-- DATA PROVIDED follows --
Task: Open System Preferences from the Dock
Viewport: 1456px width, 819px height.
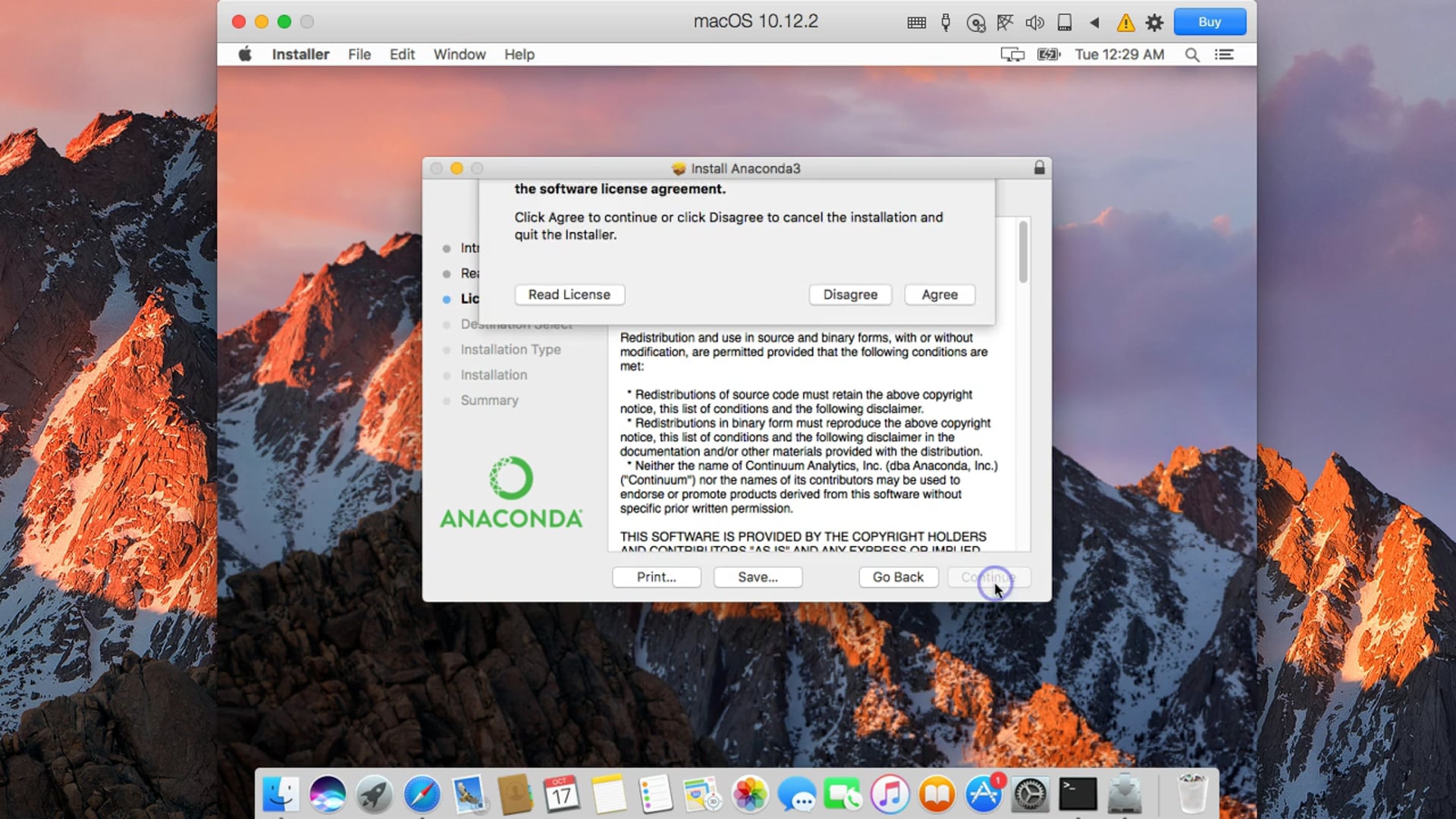Action: click(x=1031, y=795)
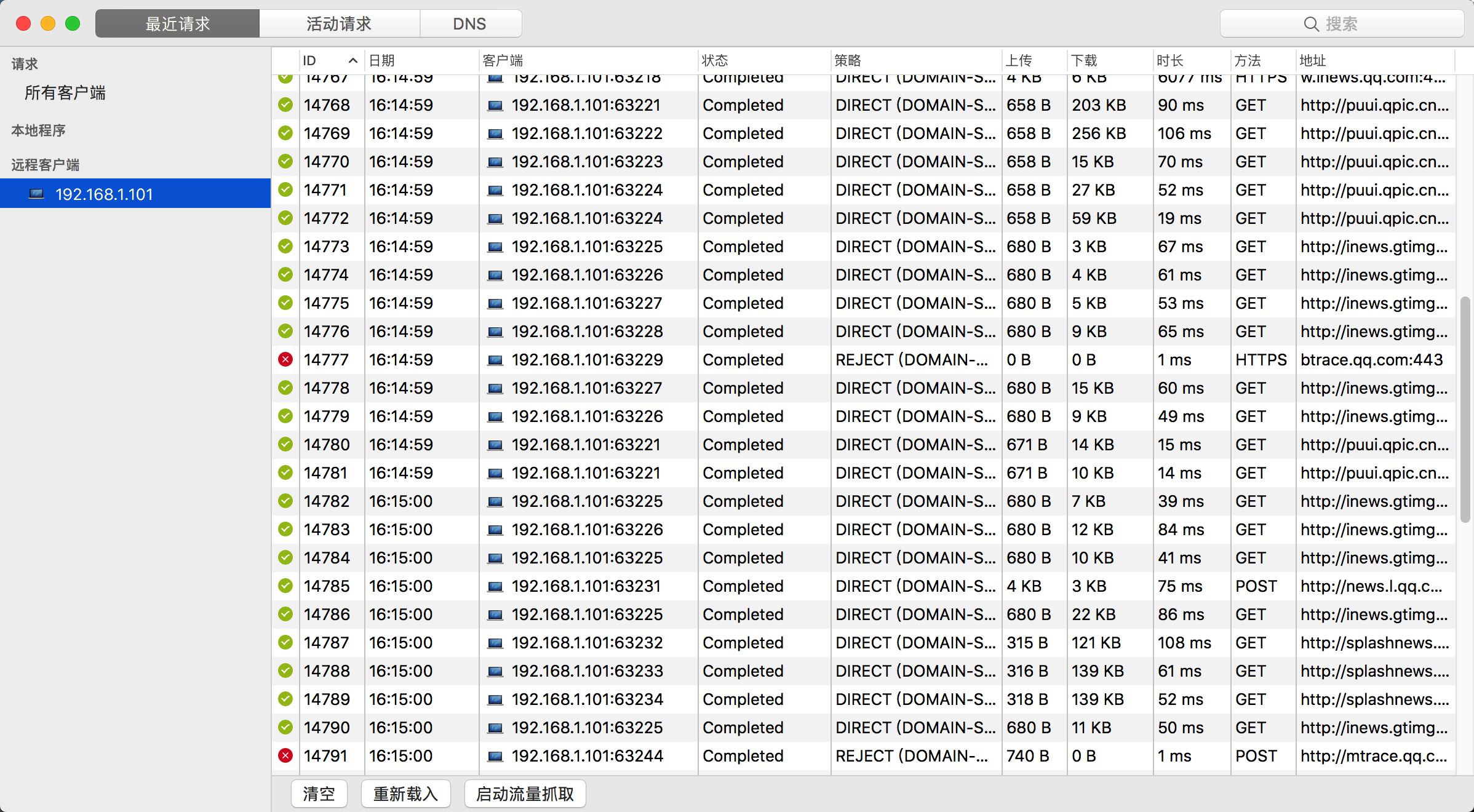Switch to the 活动请求 tab
This screenshot has width=1474, height=812.
(339, 23)
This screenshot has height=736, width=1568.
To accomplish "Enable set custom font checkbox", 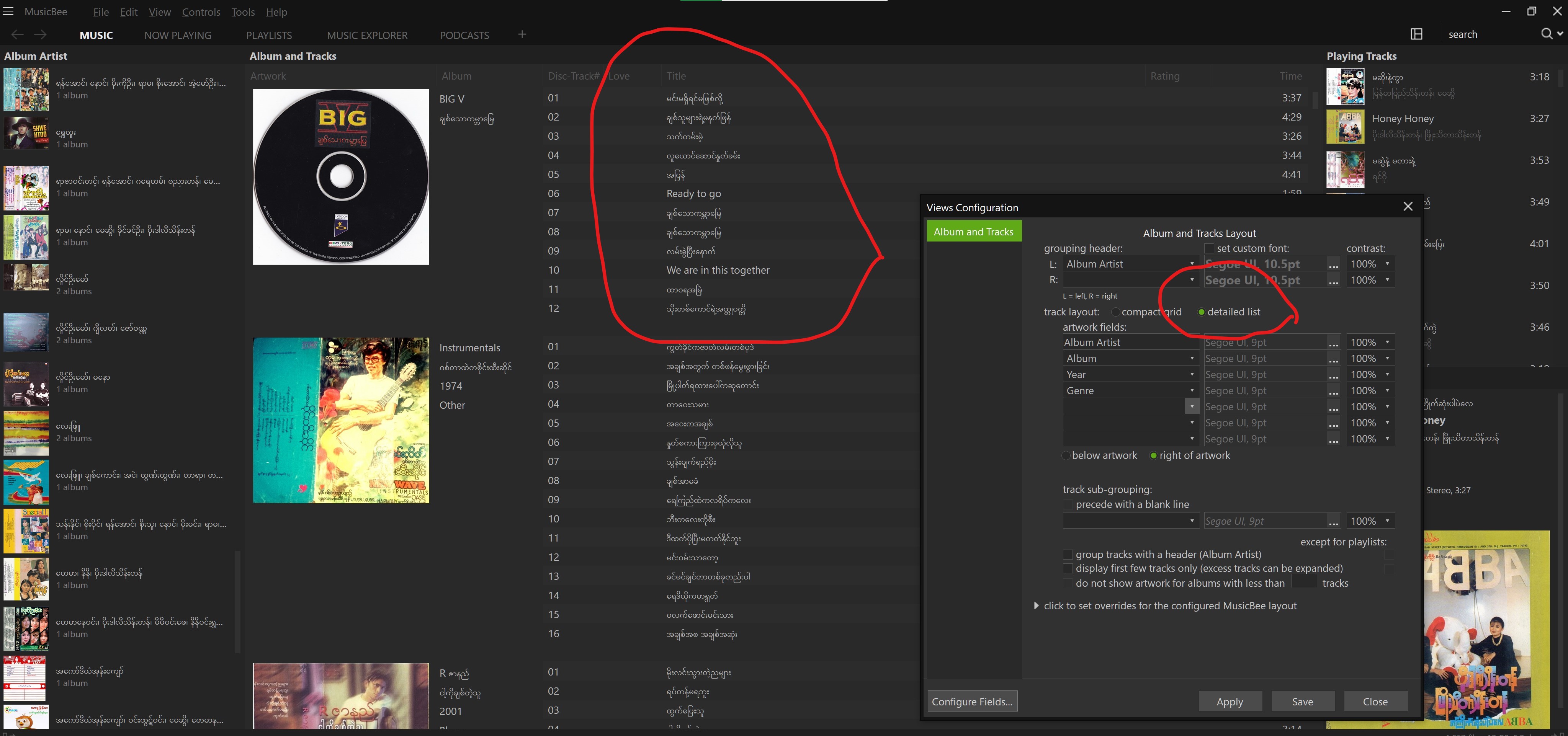I will point(1209,248).
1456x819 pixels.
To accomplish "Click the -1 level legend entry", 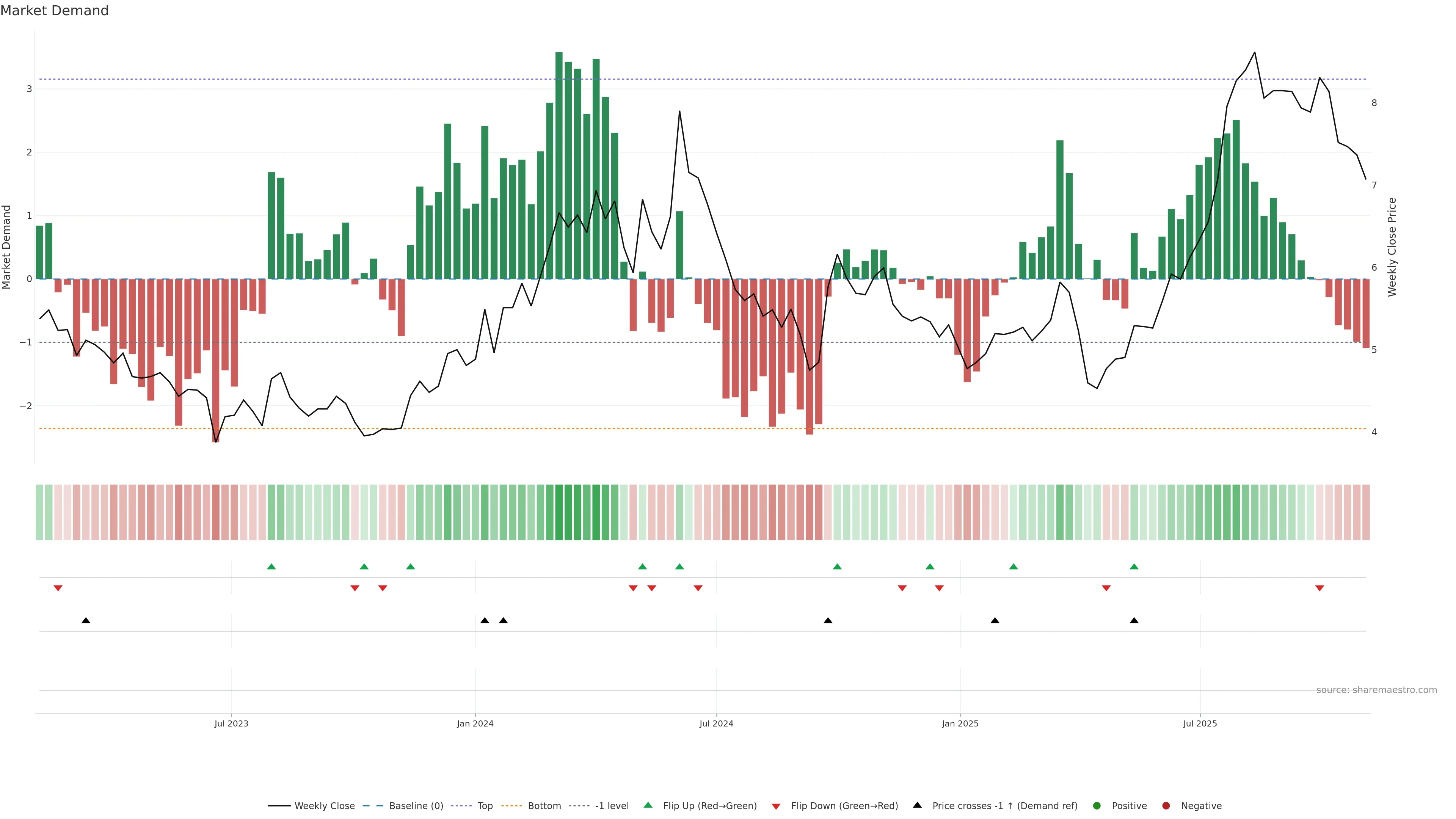I will click(x=612, y=806).
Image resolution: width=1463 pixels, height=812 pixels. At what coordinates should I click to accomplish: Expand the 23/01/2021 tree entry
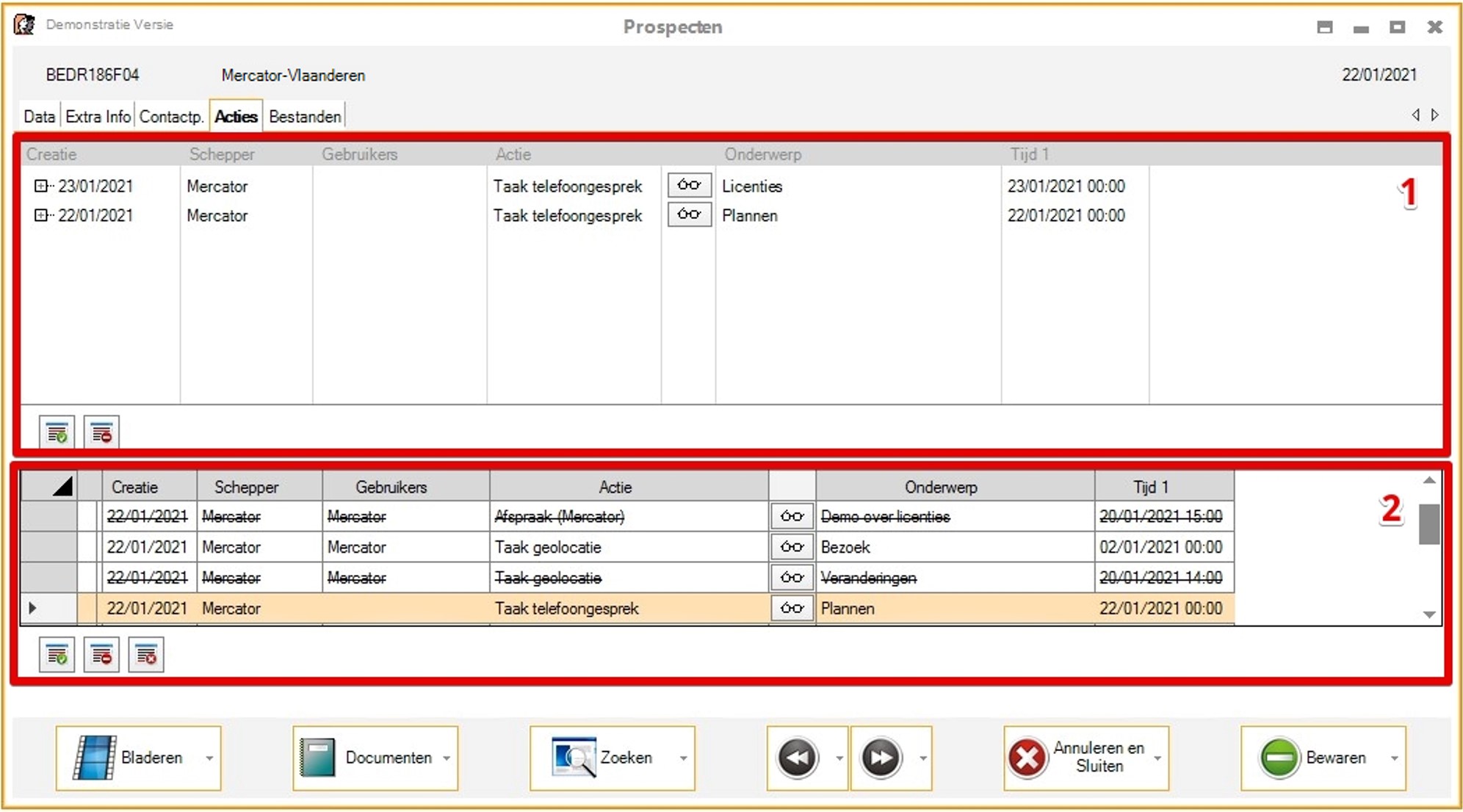click(x=41, y=186)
-- DATA PROVIDED concluded --
Please retype, exactly and with the pictures left out, the lines from the line containing "Image resolution: width=1463" through the last line of the records above.

Image resolution: width=1463 pixels, height=812 pixels. At what coordinates should I click to accomplish: Expand the 23/01/2021 tree entry
click(x=41, y=186)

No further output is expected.